* [Information supplied]:
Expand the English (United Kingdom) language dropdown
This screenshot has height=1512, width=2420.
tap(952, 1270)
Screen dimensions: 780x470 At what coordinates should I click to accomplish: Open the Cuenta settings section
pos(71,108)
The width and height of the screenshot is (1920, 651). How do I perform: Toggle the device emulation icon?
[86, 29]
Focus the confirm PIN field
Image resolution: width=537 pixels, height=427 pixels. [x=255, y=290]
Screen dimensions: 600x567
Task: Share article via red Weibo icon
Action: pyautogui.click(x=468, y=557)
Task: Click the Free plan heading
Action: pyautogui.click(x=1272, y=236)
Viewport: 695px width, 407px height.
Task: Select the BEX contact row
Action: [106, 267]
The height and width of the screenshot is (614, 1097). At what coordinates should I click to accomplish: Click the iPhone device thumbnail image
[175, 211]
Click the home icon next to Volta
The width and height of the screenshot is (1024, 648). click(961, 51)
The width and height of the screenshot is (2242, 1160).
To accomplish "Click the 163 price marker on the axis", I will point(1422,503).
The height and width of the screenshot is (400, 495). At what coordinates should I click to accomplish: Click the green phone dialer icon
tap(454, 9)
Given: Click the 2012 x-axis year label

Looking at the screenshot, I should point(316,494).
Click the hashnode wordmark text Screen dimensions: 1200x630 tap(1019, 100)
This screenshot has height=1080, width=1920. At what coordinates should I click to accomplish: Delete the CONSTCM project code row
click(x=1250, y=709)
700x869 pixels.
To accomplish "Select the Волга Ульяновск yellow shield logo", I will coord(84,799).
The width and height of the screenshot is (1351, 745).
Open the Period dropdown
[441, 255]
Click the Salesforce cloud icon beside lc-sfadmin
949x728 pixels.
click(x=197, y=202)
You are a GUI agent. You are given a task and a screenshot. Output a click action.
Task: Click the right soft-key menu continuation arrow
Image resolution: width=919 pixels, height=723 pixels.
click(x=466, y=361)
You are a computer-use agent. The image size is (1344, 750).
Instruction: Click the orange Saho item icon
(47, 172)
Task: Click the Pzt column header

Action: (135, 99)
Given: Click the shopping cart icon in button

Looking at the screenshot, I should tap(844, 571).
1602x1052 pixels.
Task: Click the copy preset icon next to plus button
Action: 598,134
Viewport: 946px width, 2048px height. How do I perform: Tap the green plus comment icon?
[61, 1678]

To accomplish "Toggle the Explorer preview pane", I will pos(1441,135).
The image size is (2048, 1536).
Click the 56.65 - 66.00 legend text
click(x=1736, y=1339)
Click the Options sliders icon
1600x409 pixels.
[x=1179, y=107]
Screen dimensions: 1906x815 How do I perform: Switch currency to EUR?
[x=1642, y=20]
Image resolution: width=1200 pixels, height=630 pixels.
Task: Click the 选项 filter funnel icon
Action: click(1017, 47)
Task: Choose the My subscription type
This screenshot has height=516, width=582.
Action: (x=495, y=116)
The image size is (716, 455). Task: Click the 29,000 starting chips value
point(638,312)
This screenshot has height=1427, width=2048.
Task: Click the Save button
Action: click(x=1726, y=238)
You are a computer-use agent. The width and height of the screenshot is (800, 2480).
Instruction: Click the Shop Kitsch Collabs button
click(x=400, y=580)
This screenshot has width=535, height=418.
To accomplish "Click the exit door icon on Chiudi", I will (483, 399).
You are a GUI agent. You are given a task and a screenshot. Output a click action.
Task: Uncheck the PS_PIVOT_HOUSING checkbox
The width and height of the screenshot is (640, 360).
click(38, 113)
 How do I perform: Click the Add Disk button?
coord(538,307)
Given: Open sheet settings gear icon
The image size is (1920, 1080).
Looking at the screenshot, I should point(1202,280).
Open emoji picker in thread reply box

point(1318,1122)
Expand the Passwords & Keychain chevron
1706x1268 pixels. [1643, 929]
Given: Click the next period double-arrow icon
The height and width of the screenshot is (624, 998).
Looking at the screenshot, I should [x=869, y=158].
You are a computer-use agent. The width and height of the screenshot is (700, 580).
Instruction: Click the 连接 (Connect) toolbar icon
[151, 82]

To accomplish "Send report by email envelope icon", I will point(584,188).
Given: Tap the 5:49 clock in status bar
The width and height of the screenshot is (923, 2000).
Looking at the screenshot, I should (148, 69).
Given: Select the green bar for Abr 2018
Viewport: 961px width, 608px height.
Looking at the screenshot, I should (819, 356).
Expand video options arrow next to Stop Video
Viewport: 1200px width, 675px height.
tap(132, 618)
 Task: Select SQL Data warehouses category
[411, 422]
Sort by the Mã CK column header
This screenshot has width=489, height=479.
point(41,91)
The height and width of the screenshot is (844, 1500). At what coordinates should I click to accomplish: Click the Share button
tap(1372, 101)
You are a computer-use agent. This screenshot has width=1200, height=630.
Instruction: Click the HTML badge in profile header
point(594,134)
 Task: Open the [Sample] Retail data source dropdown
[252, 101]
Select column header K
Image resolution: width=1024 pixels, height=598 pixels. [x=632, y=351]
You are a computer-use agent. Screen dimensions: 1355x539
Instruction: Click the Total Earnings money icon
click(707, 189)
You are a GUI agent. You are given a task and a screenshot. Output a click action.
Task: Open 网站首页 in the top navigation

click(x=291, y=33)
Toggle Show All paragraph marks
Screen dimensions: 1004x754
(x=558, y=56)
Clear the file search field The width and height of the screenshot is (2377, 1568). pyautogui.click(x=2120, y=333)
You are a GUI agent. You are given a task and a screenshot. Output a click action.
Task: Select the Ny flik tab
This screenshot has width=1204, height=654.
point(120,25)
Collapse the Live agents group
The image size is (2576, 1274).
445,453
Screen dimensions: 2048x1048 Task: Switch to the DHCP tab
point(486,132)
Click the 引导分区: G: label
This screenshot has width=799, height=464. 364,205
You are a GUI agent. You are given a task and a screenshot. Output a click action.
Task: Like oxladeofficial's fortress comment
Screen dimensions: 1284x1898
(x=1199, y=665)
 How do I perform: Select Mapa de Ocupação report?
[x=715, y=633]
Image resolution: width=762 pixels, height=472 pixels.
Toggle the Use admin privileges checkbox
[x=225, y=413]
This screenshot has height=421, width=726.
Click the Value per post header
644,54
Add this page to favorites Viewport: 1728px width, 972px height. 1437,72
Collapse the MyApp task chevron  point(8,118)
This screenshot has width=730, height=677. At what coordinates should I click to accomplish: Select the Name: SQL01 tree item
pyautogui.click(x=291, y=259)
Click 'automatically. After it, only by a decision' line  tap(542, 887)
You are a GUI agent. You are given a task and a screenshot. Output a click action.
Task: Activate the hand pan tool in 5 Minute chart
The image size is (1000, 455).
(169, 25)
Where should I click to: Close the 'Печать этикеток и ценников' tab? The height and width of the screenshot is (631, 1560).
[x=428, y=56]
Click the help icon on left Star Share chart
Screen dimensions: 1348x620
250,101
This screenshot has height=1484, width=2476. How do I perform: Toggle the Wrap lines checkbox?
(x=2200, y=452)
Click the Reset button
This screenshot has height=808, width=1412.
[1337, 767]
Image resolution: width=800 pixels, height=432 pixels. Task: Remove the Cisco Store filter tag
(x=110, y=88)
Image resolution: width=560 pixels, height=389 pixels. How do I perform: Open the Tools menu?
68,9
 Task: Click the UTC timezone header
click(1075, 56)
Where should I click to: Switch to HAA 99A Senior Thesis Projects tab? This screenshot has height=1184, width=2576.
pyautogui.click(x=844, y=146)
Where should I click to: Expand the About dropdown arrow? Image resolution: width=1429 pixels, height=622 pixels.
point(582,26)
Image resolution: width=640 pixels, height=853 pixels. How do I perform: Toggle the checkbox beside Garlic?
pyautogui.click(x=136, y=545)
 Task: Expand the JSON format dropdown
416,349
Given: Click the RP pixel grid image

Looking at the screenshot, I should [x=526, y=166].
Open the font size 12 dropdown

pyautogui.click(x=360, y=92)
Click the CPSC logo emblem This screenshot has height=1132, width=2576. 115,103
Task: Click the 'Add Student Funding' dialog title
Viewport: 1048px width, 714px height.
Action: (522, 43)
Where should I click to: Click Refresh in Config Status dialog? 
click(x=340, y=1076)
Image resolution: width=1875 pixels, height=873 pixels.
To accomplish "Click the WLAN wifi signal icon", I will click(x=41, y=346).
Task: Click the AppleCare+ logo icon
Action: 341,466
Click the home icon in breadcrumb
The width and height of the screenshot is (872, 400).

* [Problem statement]:
Repeat the material from its start up to and including the line with "click(x=197, y=202)", swapping every "dropdown" for "drop-down list" and leaving everything else unchanged.

* [Written reply]:
Expand the English (United Kingdom) language drop-down list
This screenshot has height=1512, width=2420.
tap(952, 1270)
Screen dimensions: 780x470 At what coordinates should I click to accomplish: Open the Cuenta settings section
pos(71,108)
The width and height of the screenshot is (1920, 651). How do I perform: Toggle the device emulation icon?
[86, 29]
Focus the confirm PIN field
Image resolution: width=537 pixels, height=427 pixels. [x=255, y=290]
Screen dimensions: 600x567
Task: Share article via red Weibo icon
Action: pyautogui.click(x=468, y=557)
Task: Click the Free plan heading
Action: pyautogui.click(x=1272, y=236)
Viewport: 695px width, 407px height.
Task: Select the BEX contact row
Action: [106, 267]
The height and width of the screenshot is (614, 1097). At what coordinates should I click to accomplish: Click the iPhone device thumbnail image
[175, 211]
Click the home icon next to Volta
The width and height of the screenshot is (1024, 648). click(961, 51)
The width and height of the screenshot is (2242, 1160).
To accomplish "Click the 163 price marker on the axis", I will point(1422,503).
The height and width of the screenshot is (400, 495). At what coordinates should I click to accomplish: Click the green phone dialer icon
tap(454, 9)
Given: Click the 2012 x-axis year label

Looking at the screenshot, I should point(316,494).
Click the hashnode wordmark text Screen dimensions: 1200x630 tap(1019, 100)
This screenshot has height=1080, width=1920. At what coordinates should I click to accomplish: Delete the CONSTCM project code row
click(x=1250, y=709)
700x869 pixels.
To accomplish "Select the Волга Ульяновск yellow shield logo", I will coord(84,799).
The width and height of the screenshot is (1351, 745).
Open the Period drop-down list
[441, 255]
Click the Salesforce cloud icon beside lc-sfadmin
949x728 pixels.
click(x=197, y=202)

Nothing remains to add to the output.